Sowing the seeds of life in soil of ruin...
The winds feel silent and kissed Death's wings.
Acımasız kaderimin karşısında şaşkına döndüm -
düşüncelerim bulutlanmış.
harap olmuş topraklara hayatın tohumlarını ekiyorum...
Rüzgar sessizce esiyor ve ölümün kanatlarından öpüyor.

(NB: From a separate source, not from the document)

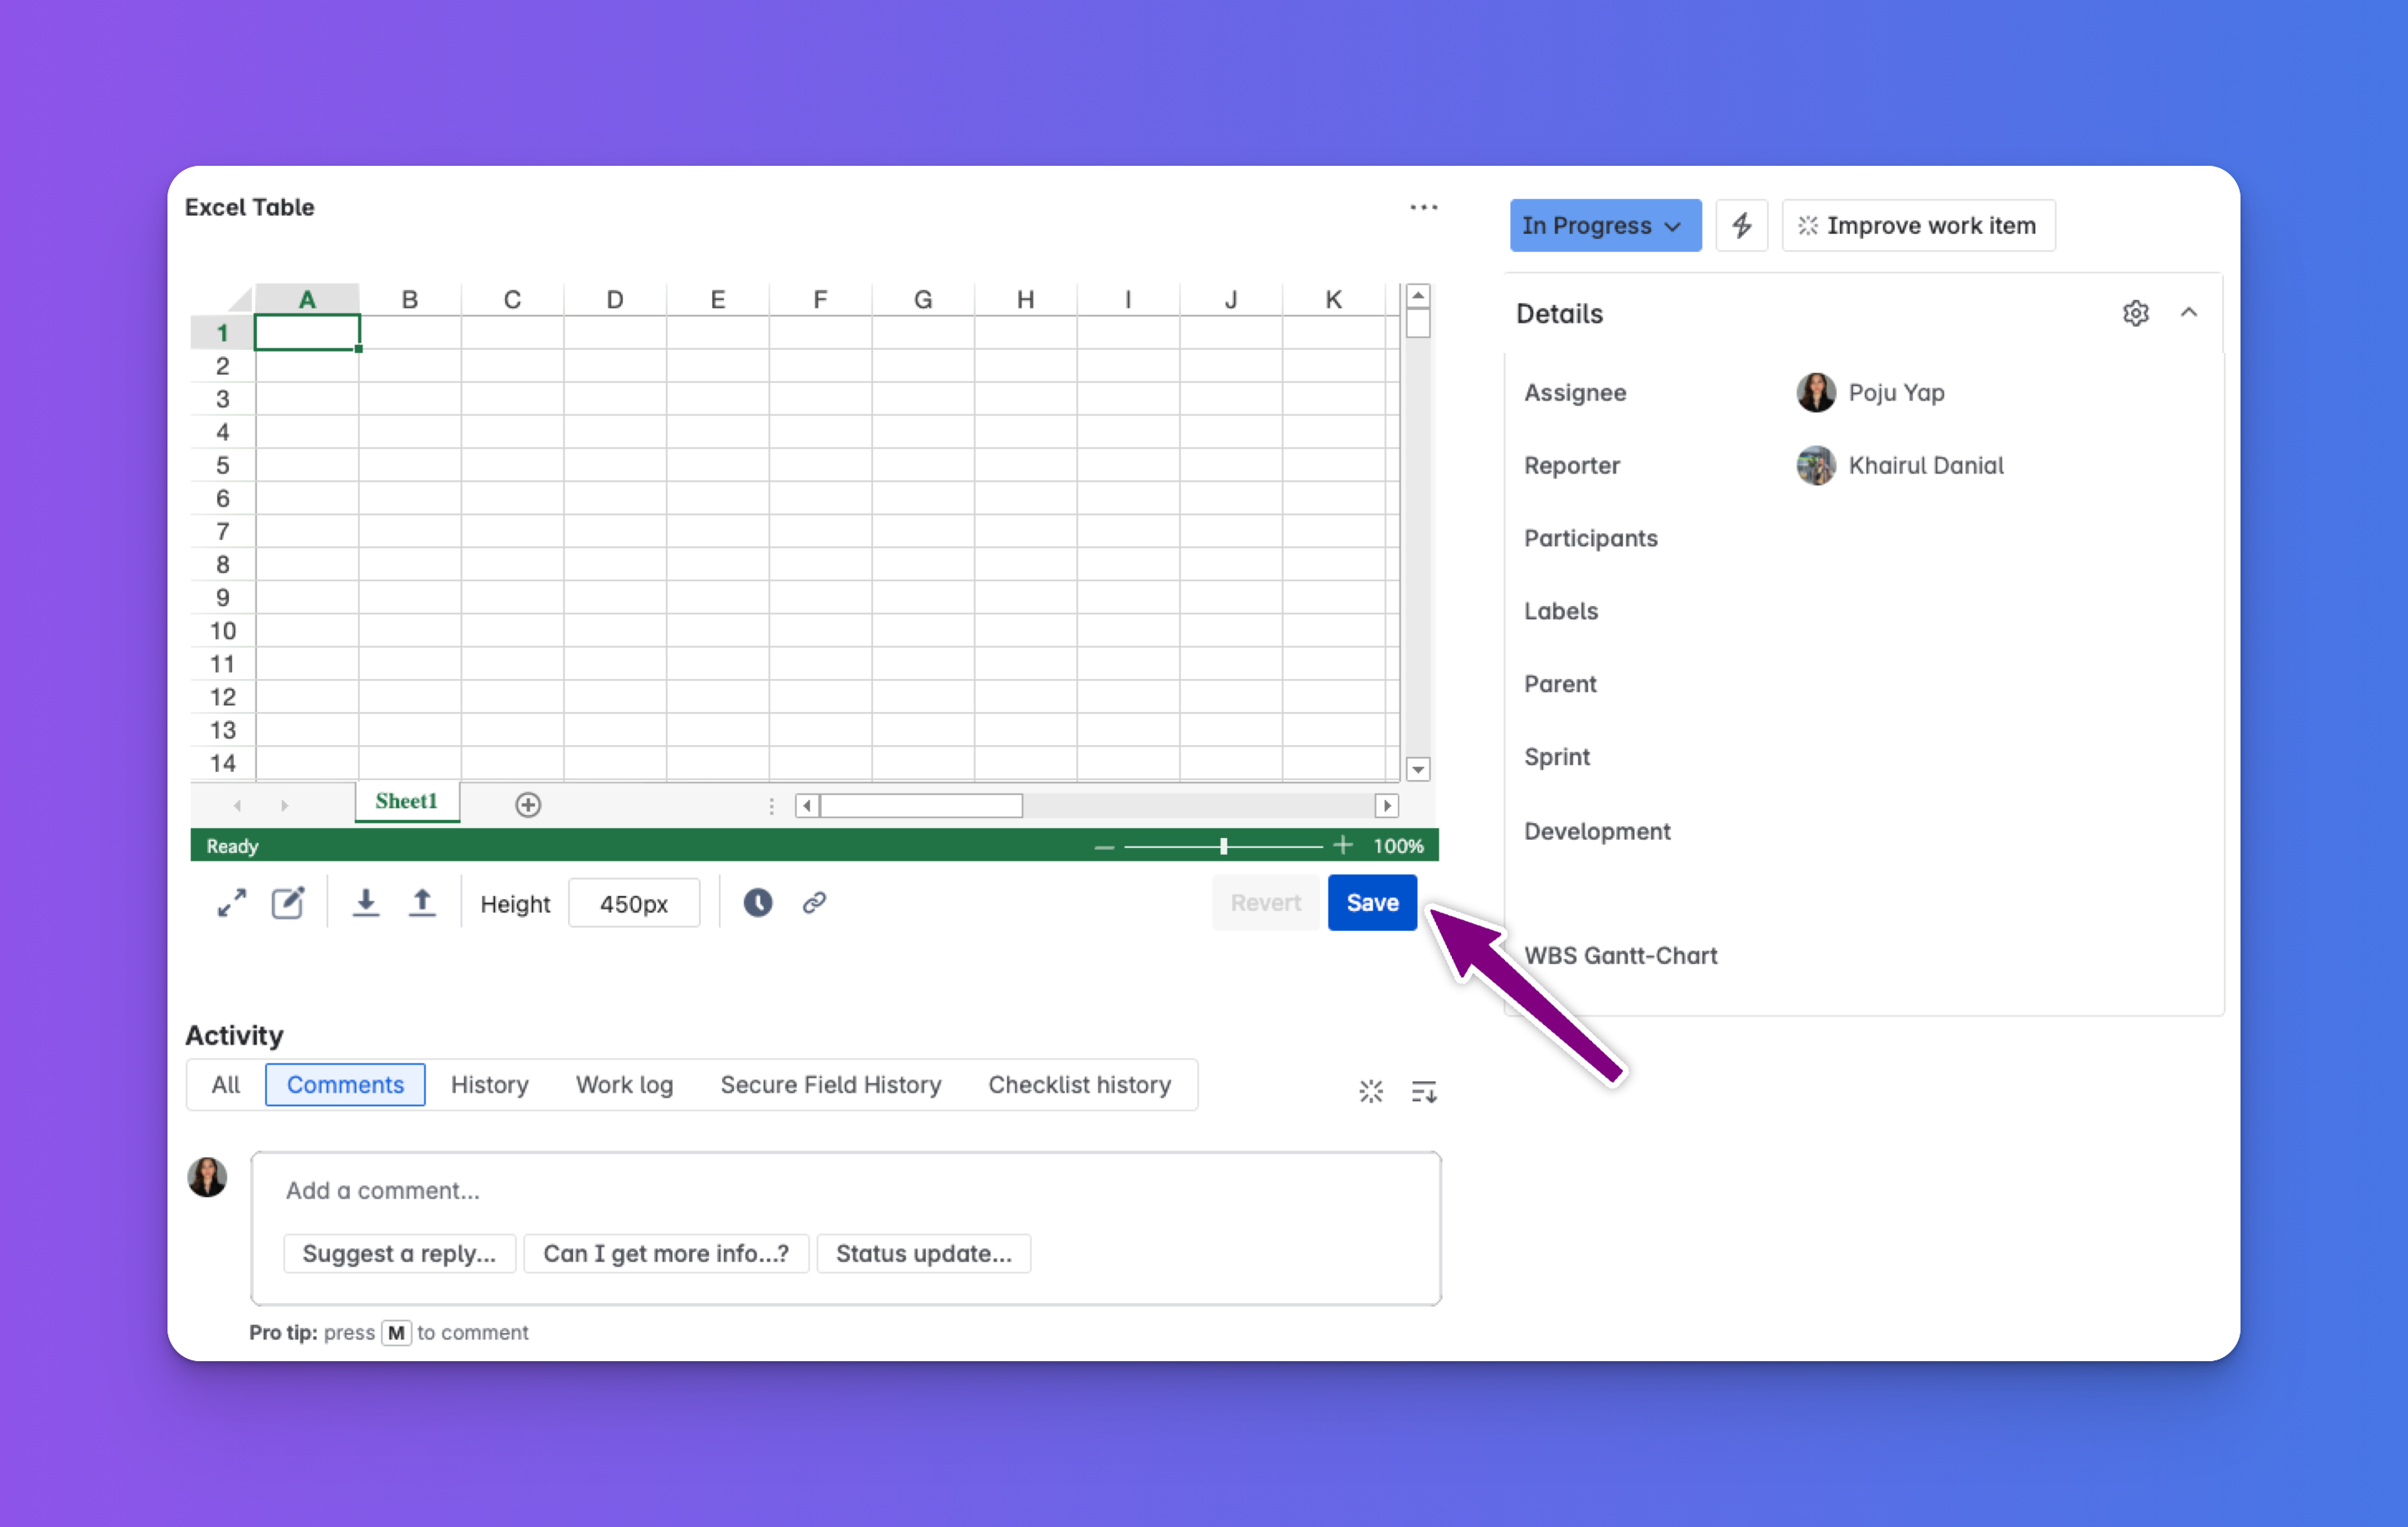Click the download arrow icon

click(366, 903)
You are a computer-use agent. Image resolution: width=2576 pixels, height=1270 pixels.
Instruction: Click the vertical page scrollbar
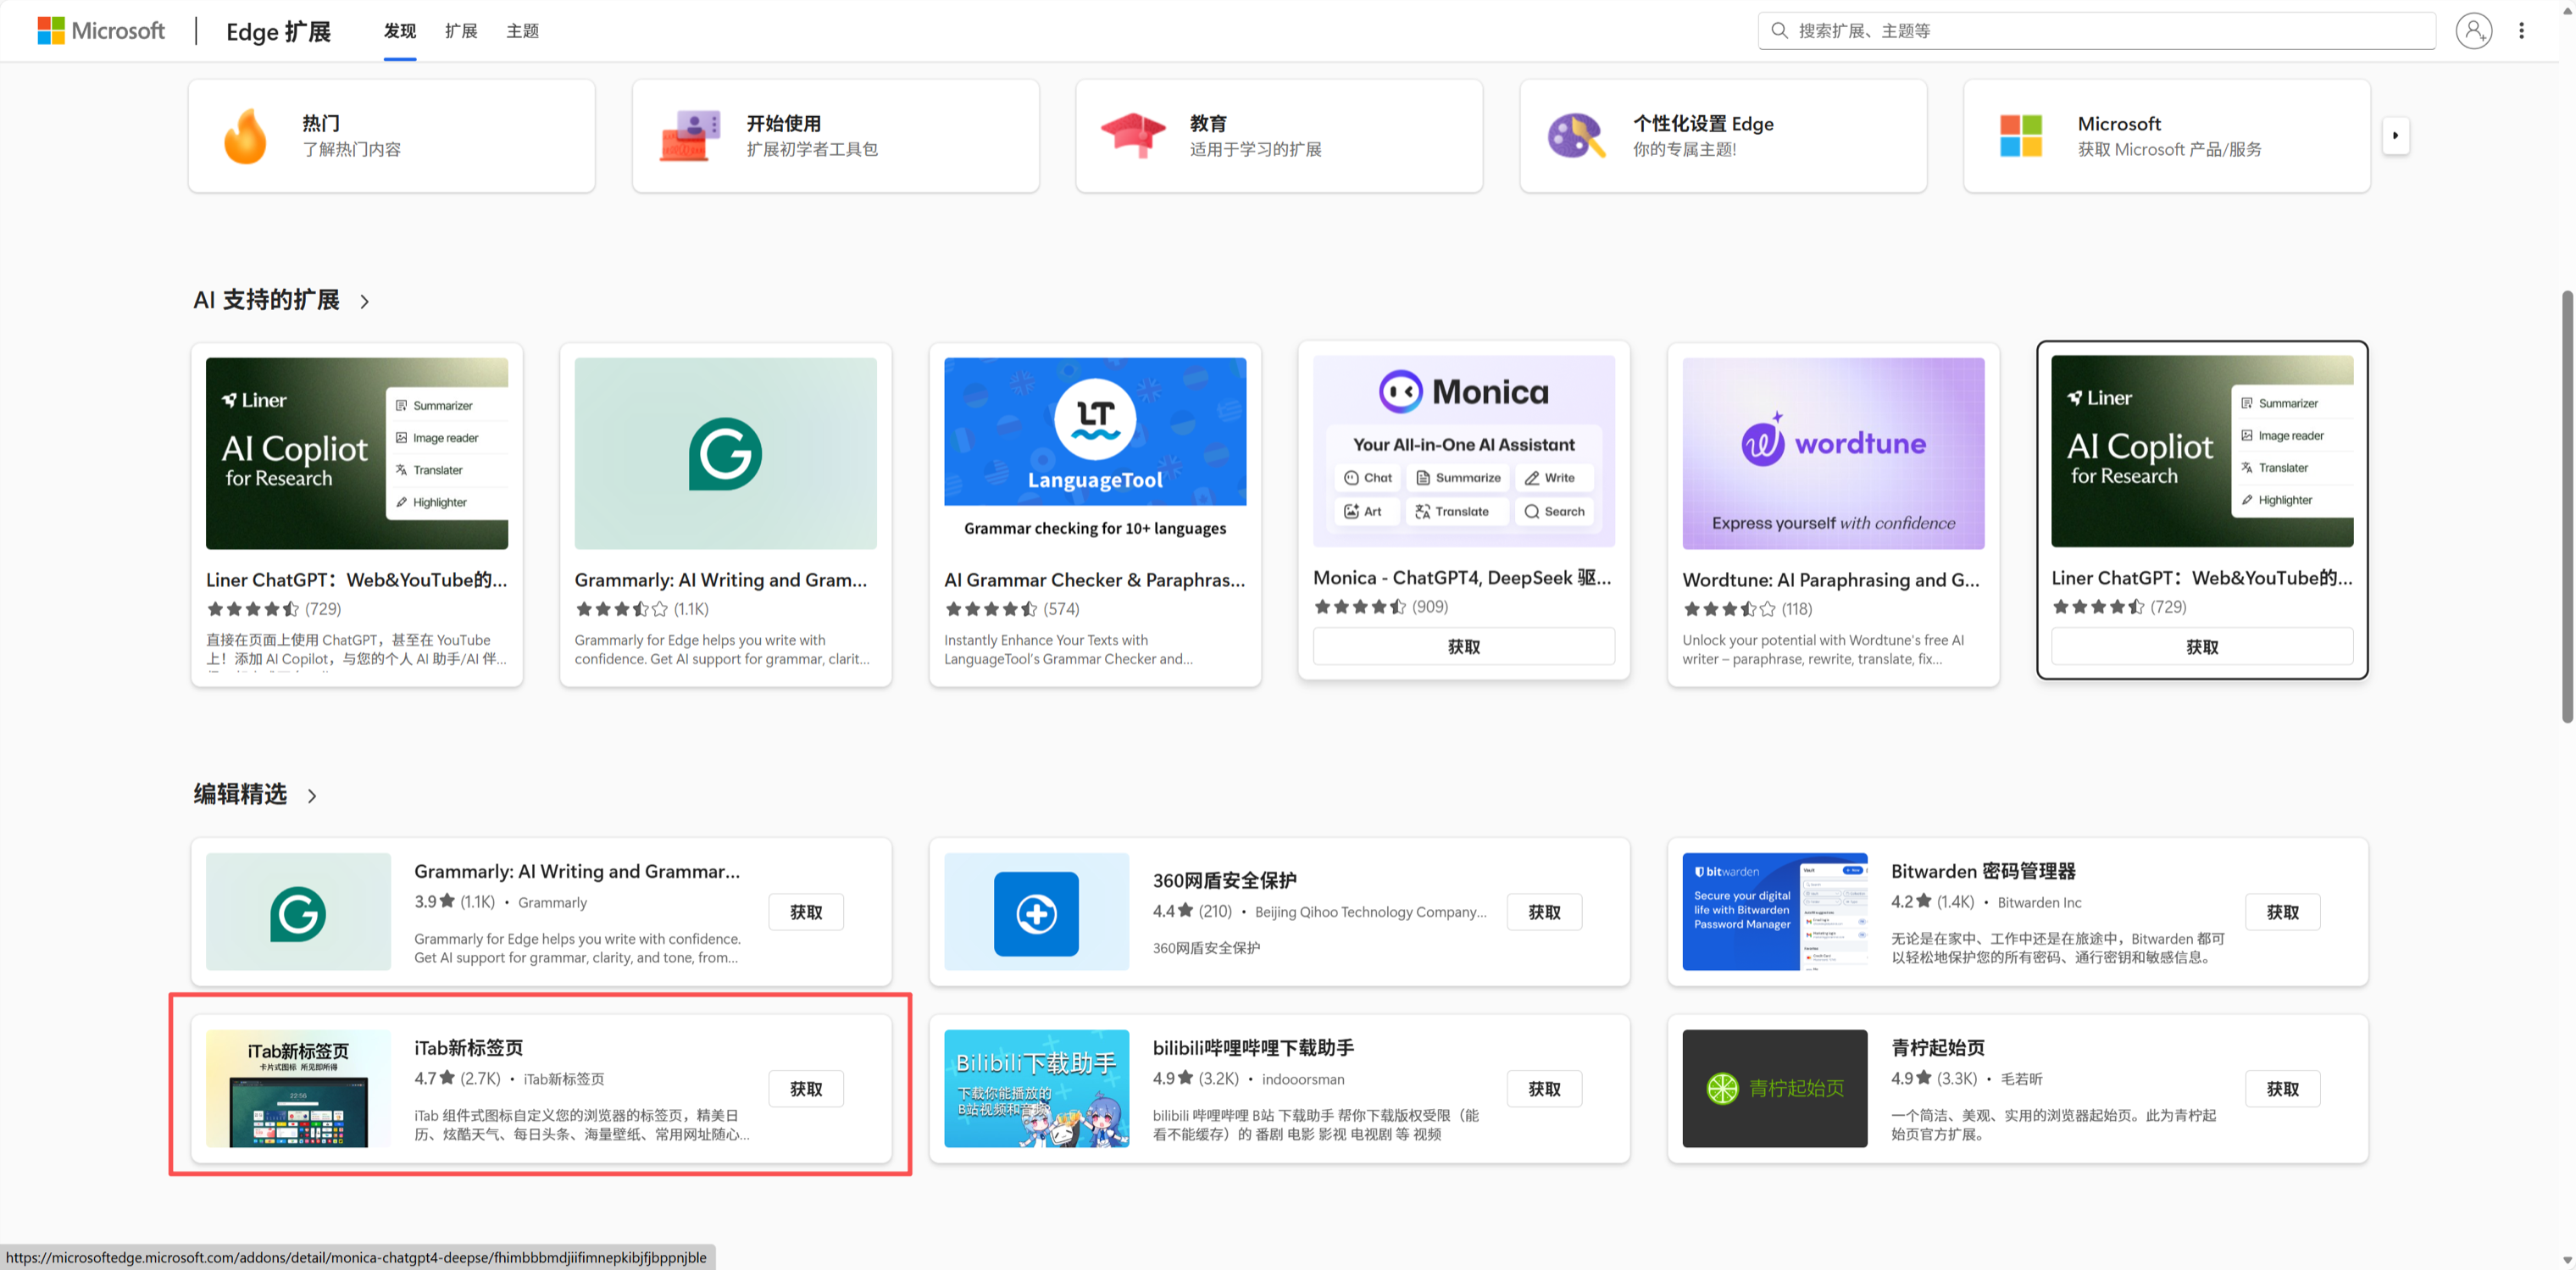2566,500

It's colder than before, still the winter's passed
And springtime haste fully took all it came for.
Often I stare at the clouds drifting by, imagining you there -
Like formations of a dream adrift from me.
The moments are gone but you remain,
If we had wings we would leave the seasons behind -
Escaping this quiet shroud always haunting us.
We sleep now in the ashes blowing in the wind.
There is no greater sorrow than to recall happiness in times of misery...
And there you are – alone like me;
The mountain I must climb;
The lush garden I fail to nurture...
And when I have nothing to say,
I'll let this slip away.
I wonder who we are now – what we're supposed to do
Each day only shadows comfort me and you...
Each day we let it pass and then we die...
As dust fall from heavens fire.
Büyük Hüzün Yoktur
Acımasız kaderimin karşısında şaşkına döndüm -
düşüncelerim bulutlanmış.
harap olmuş topraklara hayatın tohumlarını ekiyorum...
Rüzgar sessizce esiyor ve ölümün kanatlarından öpüyor.
hava eskisinden de soğuk, kış yavaşça geçip gitti
ve baharın gelişinin telaşı, baharın getirdiği her şeyi aldı götürdü.
sürüklenip giden bulutlara bakıp seni görüyorum çoğu zaman -
tıpkı şekil almış bir hayalin beni terk etmesi gibi.
o anlar geçti ama hep aklında kalacaklar,
eğer kanatlarımız olsa terk ederdik bu mevsimi-
bu yakamızı bırakmayan sessiz kefenden kaçardık.
rüzgarda sürüklenen tozlarda uyuyoruz şimdi
kederli anlarda mutluluğu geri çağırmak kadar
güzel bir hüzün yoktur dünyada...
ve oradasın işte - benim gibi yalnızsın;
bir dağa tırmanmak zorundayım,
bereketli bir bahçeye bakamadım...
Ve söyleyecek lafım kalmadığında,
her şeyin ellerimden kayıp gitmesine izin verdim.
şu an kim olduğumuzu merak ediyorum
- kim olmamız gerektiğini merak ediyorum
her geçen gün, yalnızca gölgeler rahatlatıyor bizi
her geçen günün geçip gitmesine izin veriyoruz ve ardından ölüyoruz...
cennetin alevlerinden yağan küller düşerken.